The most important changes in the law touch upon sales warranties making the seller's responsibility and the buyer's rights bigger. These rules are also applied in contracts for a specific work and construction works contracts. The amendment makes the definition of the term „physical defects” of things broader.   
- Broadening the definition of „physical defect” is, as for me, significant for distributors of stone goods. Now they must know if a product they offer on sale is suitable for the customer's needs. It is easy to imagine effects of the situation when a customer wants paving stones for paving a car park for trucks and the seller or his employee sells them paving stones designed only for making pavements for pedestrians” adds Grzegorz Skórka.

According to the definition, a physical defect means that a sold or built product is not as it is described in the sales agreement. It means that we also speak about a defect in a situation when a thing does not fit for the purpose about which the buyer informed the seller when signing an agreement (and the seller did not object to that use). We can also speak about a physical defect when the thing was badly installed, even if it was done by the buyer (unless he did not follow the manual).

In order to keep the statutory warranty we do not need to bring lawsuits before the statutory warranty expires. It is enough for a buyer to submit (before the statutory warranty expires) a declaration that a given thing has defects. After submitting the declaration about defects there is a year-long deadline for making claims to repair defects or change the thing. We must have in mind, however, that according to article 563 of the Civil Code, in case of sales contracts between entrepreneurs, the statutory warranty expires unless the buyer checks the thing within a time and in a way accepted for the things concerned and informs promptly the seller about the defect; or unless he informs the seller about the defect promptly after it is revealed (if the defect is revealed later).

Another important law for professionals says that in relations between entrepreneurs the seller may refuse to change the thing for a defect-free one or remove the defect if the costs are bigger than the value of the product sold. If a faulty thing has been installed, the investor will be allowed to demand to dismantle the thing and install it again after changing the thing into the fault-free one or after removing the fault. In case the contractor does not do it, the investor will be able to do it at the contractor's expense. It is worth mentioning that till now the entitlement of the investor to the so-called substitute performance was valid only during the performance of works (article 636 of the Civil Code) and not under statutory warranty. This change is potentially unfavourable to the contractor who should take care of a proper reduction of this risk in a contract.
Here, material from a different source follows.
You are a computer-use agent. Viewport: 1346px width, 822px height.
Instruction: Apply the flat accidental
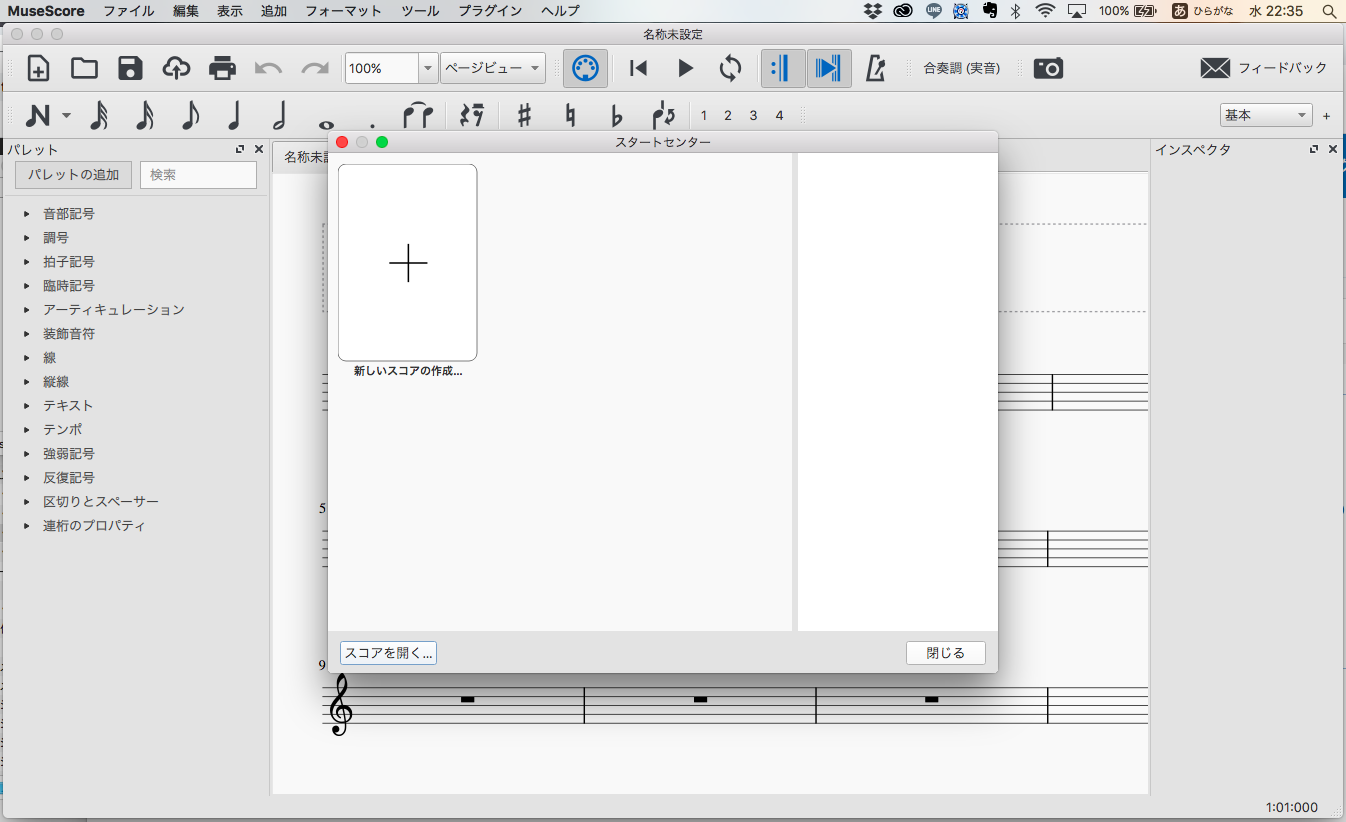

Next, in place of the former entitlement to claim a lower price from the seller, the amendment grants the buyer (in case there are defects in the product) an entitlement to submit a one-page declaration about lowering the price or pay. It means that the buyer may indicate the amount to which the price should be reduced. We need to remember, however, that if the legal proceedings start, the buyer will have to prove that this amount is justified. This is another reason to recall the advantages of mediation – hearing of evidence is not so important then for  consensus-seeking.

mediacje 3What do new regulations offer to contractors? It is more and more often so that the stone in the wholesale is chosen by investors or ordering parties (for example to raise a monument). What if our customer purchases the material and asks us to do the work and the material turns out to be incorrectly selected? This situation may result in defects of the final work. From 25 December 2014 the law says directly that the contractor is not responsible for defects if they are result of a cause that is present in the material provided by the orderer. But watch out! We should inform the ordering party promptly about it (this fact should be written down in the agreement), because only then the contractor is not responsible (under statutory warranty) for defects of the work. If we do not do this, we may be liable to damages under the general provisions.

- We must take into consideration a specific character of stone goods, both those classified as construction goods (for example paving stones, stone bowls for making retaining walls) as well as sculptures, tombstones because their defects are often revealed after installation, especially after first winter. It would be absurd to tell the buyer to test frostresistance of each part of goods. I think it is acceptable to test the thing after first winter – says G. Skórka.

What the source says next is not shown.